Well said, Sugarbrie!! The "authentic" stuff is often only interesting musicologically. Most of these recordings are bloodless, flimsy, thin and emotionless. Regarding the point of "not so good musicians" you are not correct, I'm afraid. The orchestras played on extraordinarily high levels (a Stradivari was not worth a million or more!!), as did the singers. Just look into the notes of the solo partitas: today a specialist's lifetime effort, in the time of Bach selfunderstood in the repertoire.

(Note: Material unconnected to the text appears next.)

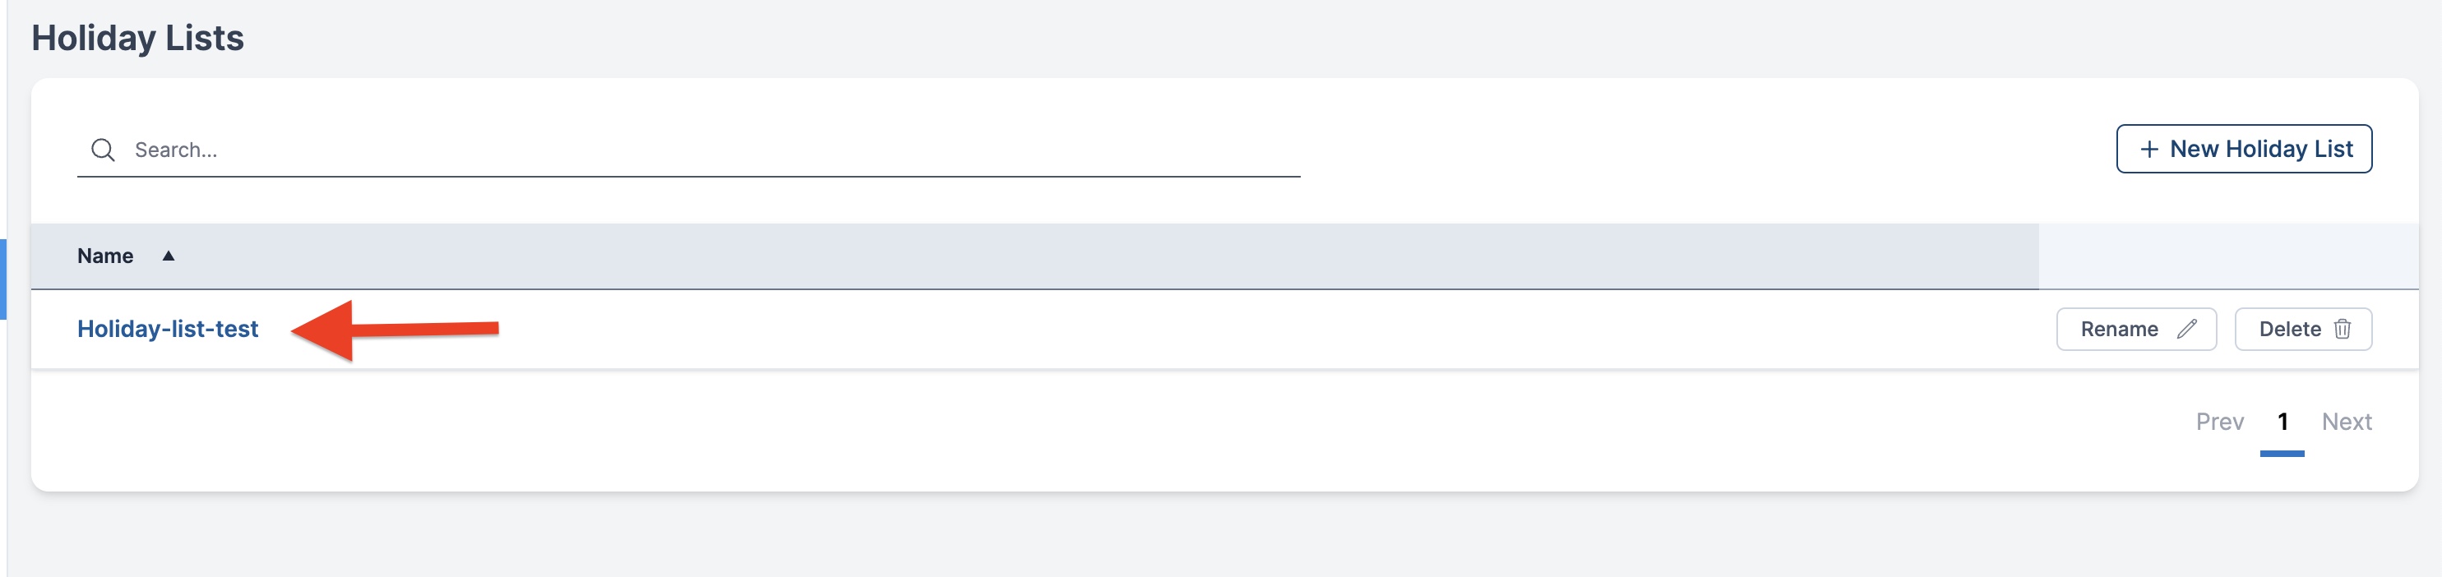
Task: Delete the Holiday-list-test entry
Action: [2303, 329]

The fact that poor Johann Sebastian had to put up with the misfortune of being a teacher/conductor at the Thomaskirche with all its drawbacks is the reason for many "authentic" readings to copy these difficulties (strange, I agree). But it doesn't mean Bach would not have liked to hear his choral works in appropriate manner like he for sure heard his Brandenburg Concertos f.e.. In this respect the Hengelbrock
b minor Mass recording is the most "authentic": perfect in every way and realizing all we know about phrasing, dynamics, rhetoric gesture etc. of Bach's music. The live concert of this piece I attended a couple of weeks ago was even better than the CD. The choir sang by heart (!), the soloists were choir singers, in the orchestra there was an incredible musical intelligence which means that during every second everybody on the stage knew what each musician did at that very second, a "togetherness" very rarely heard and seen. There are only very few ensembles out there who perform like that. Only this way, however, the spirit of Bach's work is reflected to the fullest. Of course there is no such thing as a 253 year old recording but we have sources galore how the musicians used to play at the time AND how Bach wanted the musicians to perform!